Et voilà ce que Jésus conteste. Voilà ce que nos paraboles veulent empêcher. Le prix à payer pour Dieu ou pour l’image que nous avons de lui est immense. Dieu n’est pas ce que nous pensions, impassible en son éternelle perfection. Il est bouleversé jusqu’à suer des larmes de sang, jusqu’au supplice de la croix, par la perte de ses enfants, par leur mort.
Ainsi, plutôt que de parler de la conversion de l’homme, nos paraboles parlent du changement en Dieu, de sa conversion, de son accès à la joie, à la fête, à la réjouissance. Lorsque nous pensons l’histoire sainte, lorsque nous la présentons à nos enfants, au caté ou en famille, on fait de la création le début de l’histoire.
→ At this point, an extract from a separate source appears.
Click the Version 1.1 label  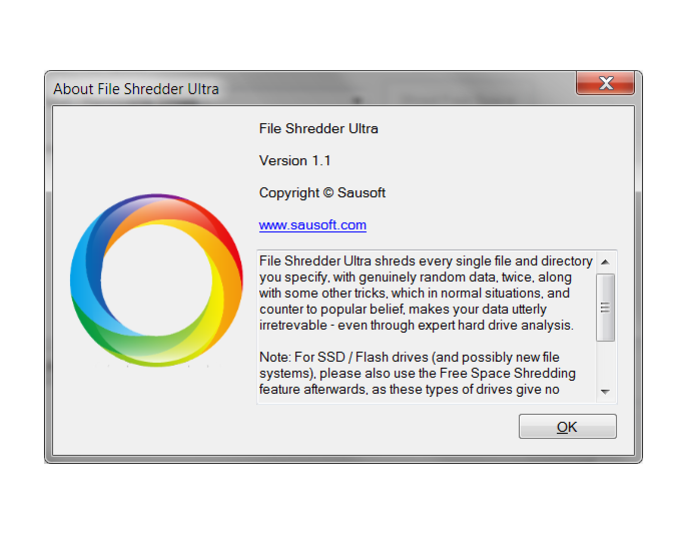click(295, 160)
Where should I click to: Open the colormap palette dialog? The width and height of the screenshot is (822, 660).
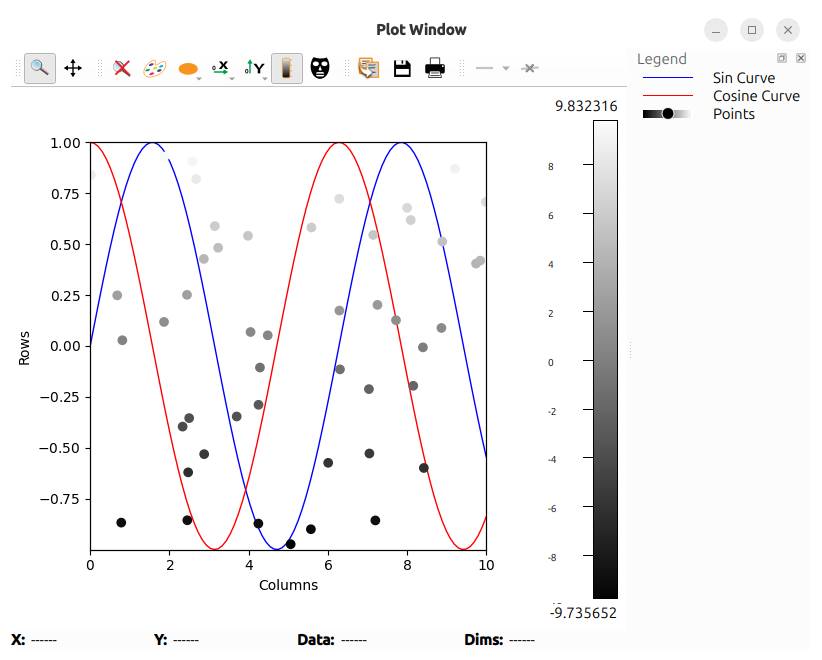154,68
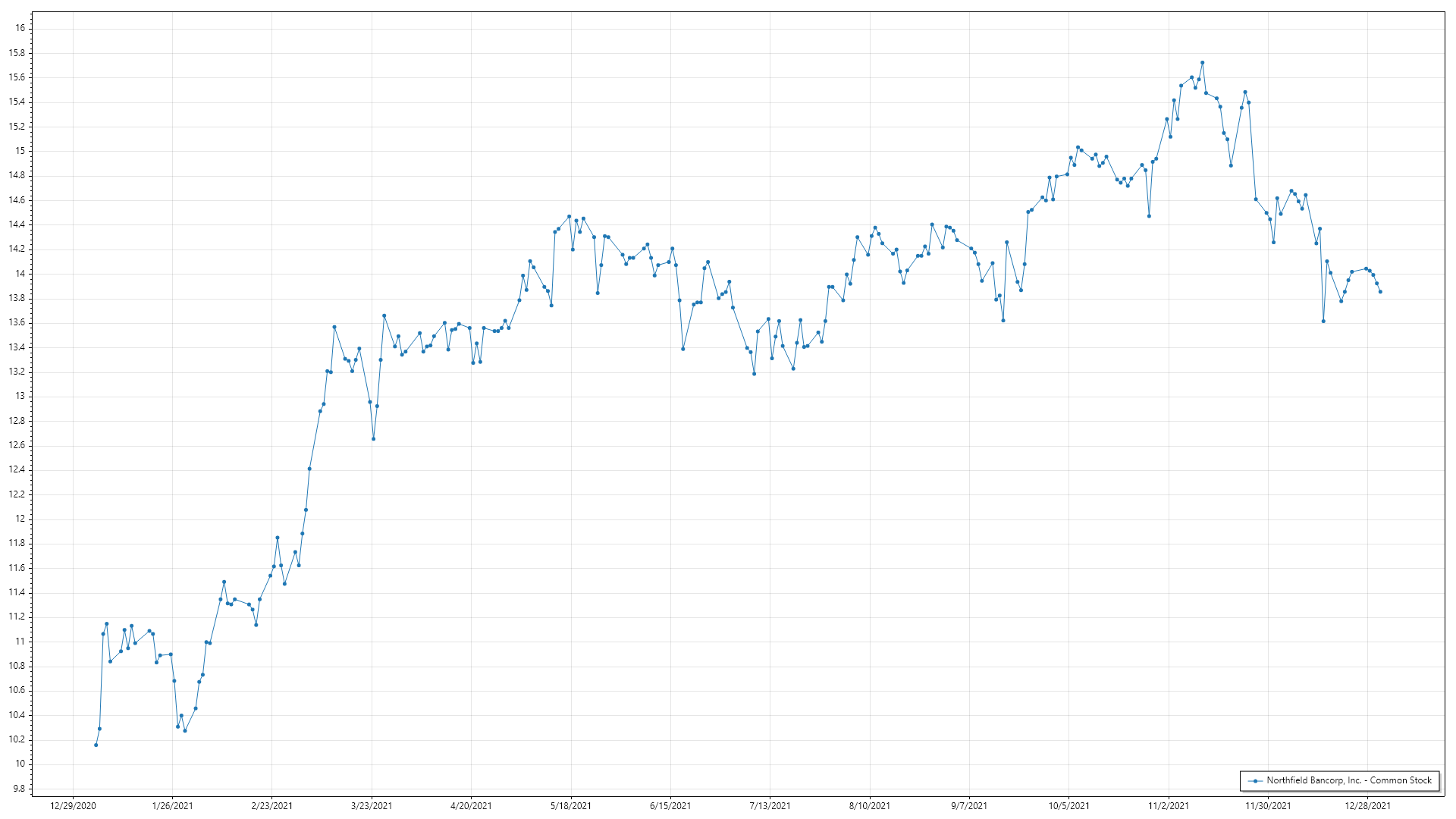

Il y aurait d’abord la création puis la chute et le rachat. Cette vision n’est pas la seule. Pour Irénée de Lyon, la création donne lieu à une longue accoutumance de l’homme à Dieu et de Dieu à l’homme, de sorte qu’enfin, lorsque les temps sont accomplis, dans les temps derniers où nous sommes, le Fils habite chez les hommes pour leur offrir ce que Dieu dès la création avait en vue : que les hommes aient la vie et qu’ils l’aient en abondance.
Et si la conversion, le changement en Dieu nous fait problème, alors il faut radicaliser le discours. De toujours à toujours, de toute éternité, Dieu veut que les hommes vivent de sa vie. De toute éternité il se fait dans le Fils ce que nous sommes afin que nous soyons ce qu’il est. Nous le disons à chaque offertoire : Comme cette eau se mêle au vin pour le sacrement de l’alliance, puissions-nous être unis à la divinité de celui qui a pris notre humanité.
Notre chapitre 15 de Luc annonce le salut, non pas seulement la rémission des péchés, mais la divinisation. Le baptême est l’illumination qui fait de nous des dieux qui vivent de la vie même de Dieu le Père : Vous êtes des dieux vous tous, dit le psaume et Jésus de le citer.